The Princess of Wales n Egypt (Photo by Tim Graham Photo Library via Getty Images)


July 1, 2021   5 mins

By the time that she died, even her own brother had come to see her as a figure of myth. “Of all the ironies about Diana, perhaps the greatest was this — a girl given the name of the ancient goddess of hunting was, in the end, the most hunted person of the modern age.” Struggling, at her funeral, to articulate his sense of mingled anger and grief, the Earl Spencer reached for Ovid.

In the Metamorphoses, the greatest anthology of classical myth ever written, the Roman poet told of Actaeon, a hunter who inadvertently stumbled upon Diana as she was bathing. The goddess, outraged that a mortal had seen her naked, turned the intruder into a stag.
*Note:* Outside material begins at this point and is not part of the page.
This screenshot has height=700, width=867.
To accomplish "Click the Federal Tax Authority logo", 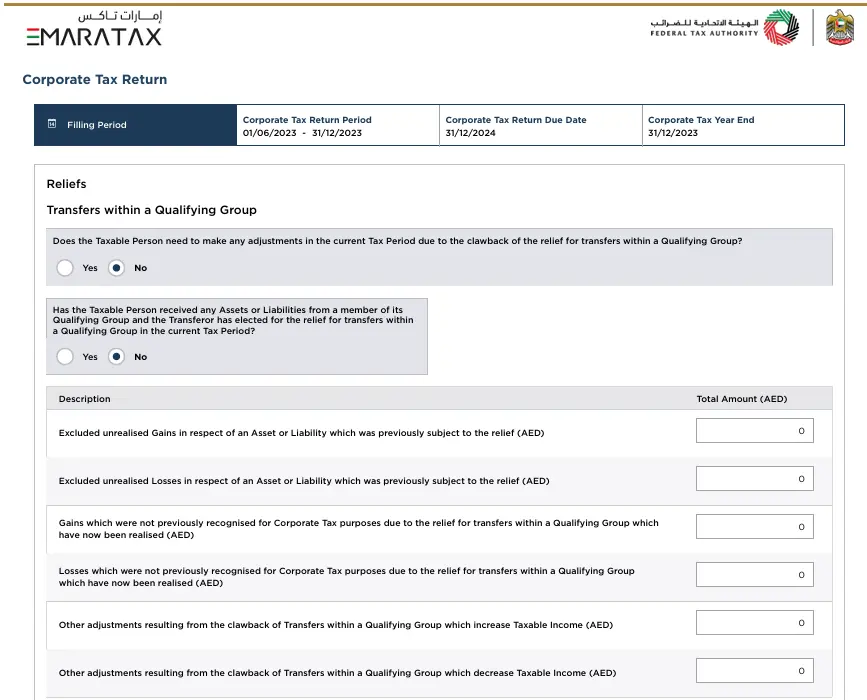I will point(724,28).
His own hounds then pursued him, dragged him down, and tore him to pieces. “Only once the life had left his mangled flesh, so it is said, was the rage of the goddess finally slaked.”
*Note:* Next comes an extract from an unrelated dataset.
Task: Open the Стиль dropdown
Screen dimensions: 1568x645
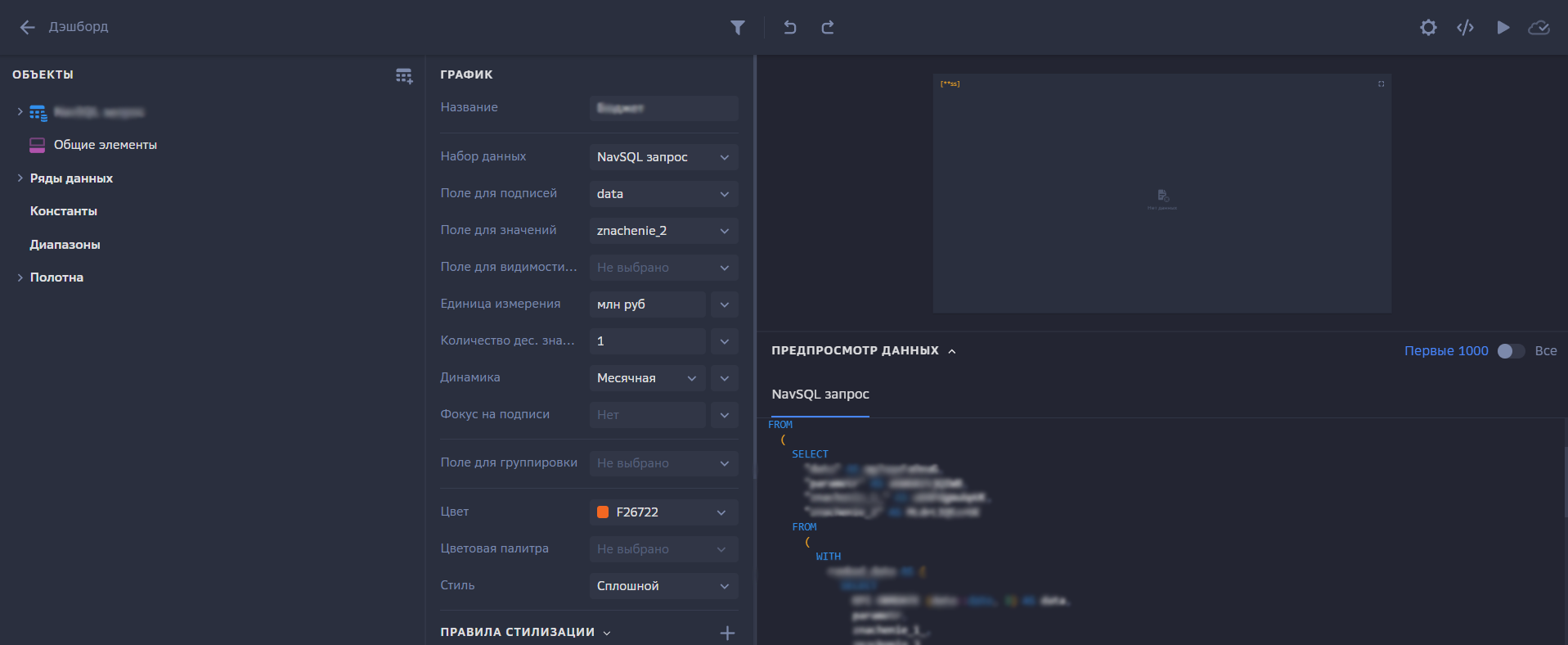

Today Princess Diana would have turned 60. What life she might have gone on to live had she not died trying to escape the photographers who, like a pack of hounds, pursued her into the Pont de l’Alma tunnel that fateful night in Paris 24 years ago? It is impossible to know, of course. One thing, however, is clear. The car crash that killed Diana at the age of 36 brought her immortality. It transmuted her once and for all into legend. Just as the break-up of the Beatles in 1970 set the seal on their status as the ultimate icons of the 60s, so did Diana’s untimely death ensure that she would ever afterwards be remembered as the archetype of a beautiful princess.

The parabola of a story, if it is to rank as great, requires a perfect ending. The ending of Diana’s story — so surprising, so unsurprising — seemed scripted to such a flawless degree that it has generated an entire multitude of conspiracy theories. Yet the attempt to blame “dark forces” for the car crash, to pin the blame on MI6, or Prince Charles, or Prince Philip, is really only a displacement strategy. We all of us knew in our hearts, when the news came through from Paris, who the guilty people were. We — the global public, hungry for every last sensational story, every last prurient snap — were the ones who had driven her to her death. Actaeon had never intended to intrude on Diana’s privacy. We, by contrast, had no such excuse.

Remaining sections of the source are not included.